▶ [ПИСЬМЕННОЕ ЗАДАНИЕ] Перепишите все записи ниже, заменив «screenshot» на «page». Остальной текст не меняйте.

▶ [ПРЕДОСТАВЛЕННЫЕ ЗАПИСИ]
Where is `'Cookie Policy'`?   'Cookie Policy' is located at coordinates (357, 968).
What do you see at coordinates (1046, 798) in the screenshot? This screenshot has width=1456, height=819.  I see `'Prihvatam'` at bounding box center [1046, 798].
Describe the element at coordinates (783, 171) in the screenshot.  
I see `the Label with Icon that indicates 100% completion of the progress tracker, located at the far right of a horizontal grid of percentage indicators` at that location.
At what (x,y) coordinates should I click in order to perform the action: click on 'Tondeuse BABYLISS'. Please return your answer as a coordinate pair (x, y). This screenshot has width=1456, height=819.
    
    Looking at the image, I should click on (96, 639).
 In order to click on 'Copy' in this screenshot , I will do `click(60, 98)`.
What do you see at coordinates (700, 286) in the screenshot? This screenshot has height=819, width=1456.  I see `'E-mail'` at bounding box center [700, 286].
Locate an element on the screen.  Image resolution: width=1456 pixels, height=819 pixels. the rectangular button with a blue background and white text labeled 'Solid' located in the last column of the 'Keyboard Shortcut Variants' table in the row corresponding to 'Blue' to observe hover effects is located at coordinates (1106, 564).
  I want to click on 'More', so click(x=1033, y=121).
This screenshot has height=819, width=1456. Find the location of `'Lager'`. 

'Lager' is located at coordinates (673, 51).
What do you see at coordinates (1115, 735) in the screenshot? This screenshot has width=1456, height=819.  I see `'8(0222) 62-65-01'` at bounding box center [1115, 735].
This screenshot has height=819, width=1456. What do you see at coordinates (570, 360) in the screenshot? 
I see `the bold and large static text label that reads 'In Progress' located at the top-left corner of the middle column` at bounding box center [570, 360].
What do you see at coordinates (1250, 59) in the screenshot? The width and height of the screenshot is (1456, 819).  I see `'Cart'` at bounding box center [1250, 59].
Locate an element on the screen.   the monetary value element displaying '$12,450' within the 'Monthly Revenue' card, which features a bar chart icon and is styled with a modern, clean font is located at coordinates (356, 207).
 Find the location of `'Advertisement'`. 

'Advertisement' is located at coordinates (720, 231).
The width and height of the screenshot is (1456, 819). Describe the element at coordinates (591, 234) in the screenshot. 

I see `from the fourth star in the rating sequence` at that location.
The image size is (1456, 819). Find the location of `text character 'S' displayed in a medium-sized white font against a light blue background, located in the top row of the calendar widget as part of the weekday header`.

▶ [ОЖИДАЕМЫЙ ОТВЕТ]
Where is `'Cookie Policy'`?   'Cookie Policy' is located at coordinates (357, 968).
What do you see at coordinates (1046, 798) in the page? This page has width=1456, height=819.  I see `'Prihvatam'` at bounding box center [1046, 798].
Describe the element at coordinates (783, 171) in the page.  
I see `the Label with Icon that indicates 100% completion of the progress tracker, located at the far right of a horizontal grid of percentage indicators` at that location.
At what (x,y) coordinates should I click in order to perform the action: click on 'Tondeuse BABYLISS'. Please return your answer as a coordinate pair (x, y). This page has width=1456, height=819.
    
    Looking at the image, I should click on (96, 639).
 In order to click on 'Copy' in this page , I will do `click(60, 98)`.
What do you see at coordinates (700, 286) in the page? This page has height=819, width=1456.  I see `'E-mail'` at bounding box center [700, 286].
Locate an element on the screen.  Image resolution: width=1456 pixels, height=819 pixels. the rectangular button with a blue background and white text labeled 'Solid' located in the last column of the 'Keyboard Shortcut Variants' table in the row corresponding to 'Blue' to observe hover effects is located at coordinates (1106, 564).
  I want to click on 'More', so click(x=1033, y=121).
This page has height=819, width=1456. Find the location of `'Lager'`. 

'Lager' is located at coordinates (673, 51).
What do you see at coordinates (1115, 735) in the page? This page has width=1456, height=819.  I see `'8(0222) 62-65-01'` at bounding box center [1115, 735].
This page has height=819, width=1456. What do you see at coordinates (570, 360) in the page? 
I see `the bold and large static text label that reads 'In Progress' located at the top-left corner of the middle column` at bounding box center [570, 360].
What do you see at coordinates (1250, 59) in the page? The width and height of the page is (1456, 819).  I see `'Cart'` at bounding box center [1250, 59].
Locate an element on the screen.   the monetary value element displaying '$12,450' within the 'Monthly Revenue' card, which features a bar chart icon and is styled with a modern, clean font is located at coordinates (356, 207).
 Find the location of `'Advertisement'`. 

'Advertisement' is located at coordinates (720, 231).
The width and height of the page is (1456, 819). Describe the element at coordinates (591, 234) in the page. 

I see `from the fourth star in the rating sequence` at that location.
The image size is (1456, 819). Find the location of `text character 'S' displayed in a medium-sized white font against a light blue background, located in the top row of the calendar widget as part of the weekday header`.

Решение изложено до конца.